CHALLENGE:
Carry on the blog post about irritating moviegoers from its last sentence, writing the next part in the same voice.

TEXT:
※ ※ ※

Friday 18 May 2012

Movie Monsters of a Different Kind


I am guilty.

I have been neglecting my blog, leaving it to languish unloved, unfed, and – though not exactly unusual – unread while I was off tending to other matters.

I would like to be able to report that I’ve been distracted by issues of epic importance or even –whisper it – finishing editing my book, but that would be a big fat lie.  What have I been doing?  Well…I’ve been at the movies.

Yes, really.

Alright, so I’ve not been there the whole time, and I have also been embroiled in the painstaking process of taking apart my manuscript, fixing the problems and putting it back together again, but mostly, I’ve been at the movies.

It started with a little plastic card.  Actually, it started before then, when a budget limited by the demands of Walt Disney World vacations forced me to choose between three different movies I desperately wanted to see.  It’s something of a first world problem, I’ll grant you, but a problem nonetheless.  Fondly recalling my days as a student, when my disposable income seemed substantially larger and one or two movies a week was the norm, I decided I’d had enough.  Now for a monthly fee I have a little plastic card that lets me see as many movies as I like. 

Problem solved.  Well, sort of.  Now I have new problems. 

I’m moving right by the outrageous amount of time I’ve since spent in a darkened cinema, and the fact that seeing The Avengers multiple times has unleashed a time-consuming new obsession with Jeremy Renner, and going straight to the real issue – other people.  Not all the other people, but a select few.  You know the ones…

The Facebook Addict

You’ve seen them, the person so addicted to Facebook, Twitter, emails, My Fitness Pal, the picture of Justin Bieber on their screen, that they can’t endure a two hour movie without looking at their phone – in all its luminescent glory – approximately 72 times.  We get it okay?  You’re a popular, important person and you want the whole cinema to know it, and no, that bright, shiny light from your phone illuminating the twenty feet around you is not in any way irritating.

※ ※ ※

DATA BLOCK:
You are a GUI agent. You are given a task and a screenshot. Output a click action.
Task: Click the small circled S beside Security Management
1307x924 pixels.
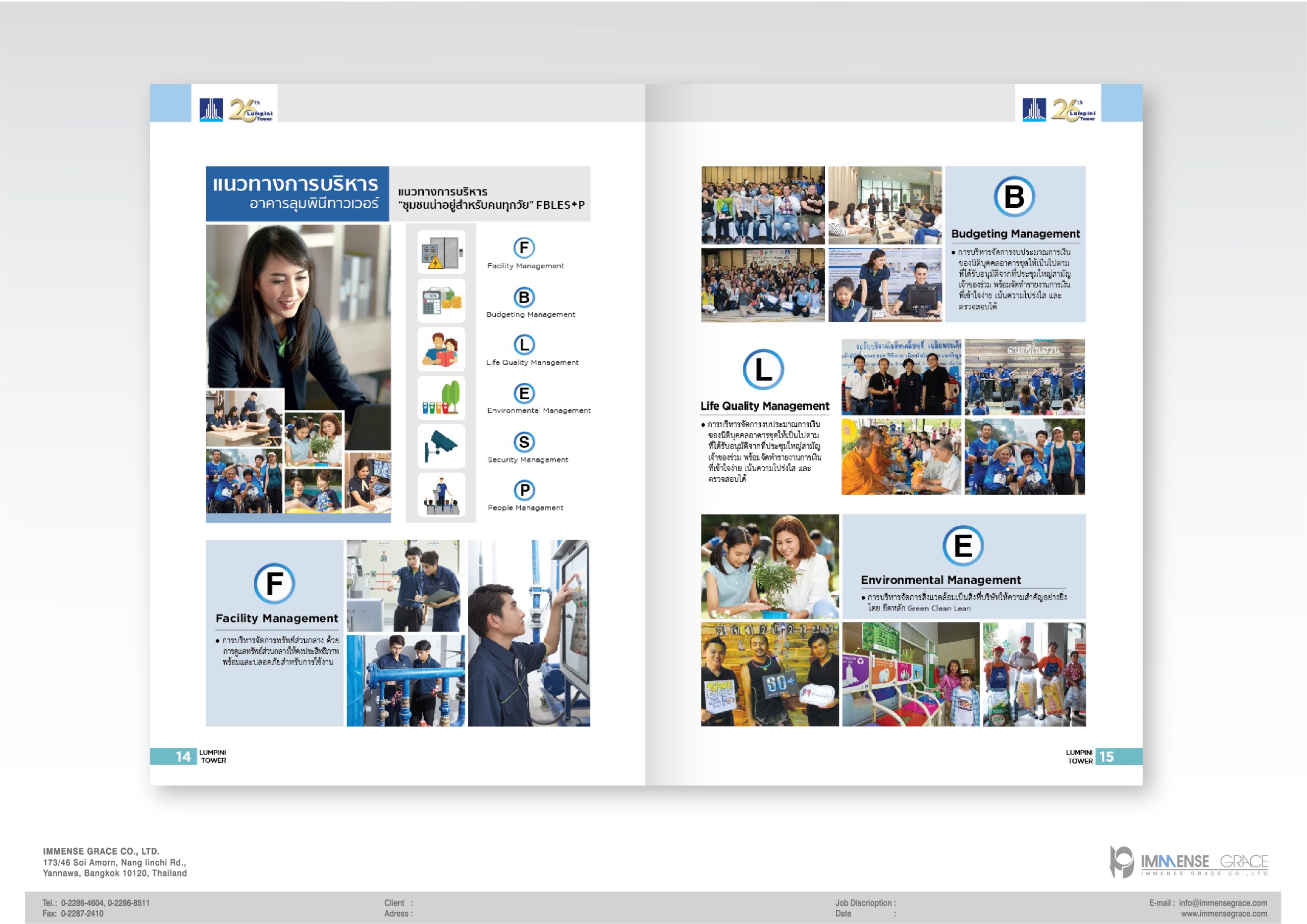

※ ※ ※

RESULT FOR THIS TASK:
The Aura Crusher

It is a truth universally acknowledged that if you are the only person/couple/group in a cinema, someone will feel compelled to sit beside you.  Right beside you.  This sort of behaviour is not confined to the realm of cinematic entertainment – bus travel also brings it out in people – but the dark room/long movie combination makes the awkwardness extra special.


The Statue

I blame modern cinemas and their sheer vastness for this.  The anxiety and strategic planning that go into choosing a place to sit are just too overwhelming for some people, inevitably resulting in paralysis – usually at the entrance – that will last approximately half the length of the movie. 

The Oblivious Bystander

I have some empathy for the Oblivious Bystander.  They have wandered in off the street, looking for somewhere warm and cosy to catch their breath and they’re left completely confused.  They don’t understand why they’re in a darkened room full of people, all staring intently at the big, bright screen with moving pictures, or why they’re the only ones continuing to talk at full conversational volume.  Though I find the endless prattle about someone’s pregnancy or how this guy cheated on that girl just a little bit distracting, I feel bad for The Oblivious Bystander.  They’ve paid £7.80 just to come in and catch up with their friends and those inconsiderate actors are talking the whole time!

If you have encountered these people at your local multiplex and, like me, have not yet learned how to function in adult society without experiencing a spike in blood pressure, there are ways of avoiding them.  Go to an earlier showing.  Stay at home and watch DVDs instead.  Be generally more tolerant and understanding (I’m totally working on it.) 

But where would be the fun in that?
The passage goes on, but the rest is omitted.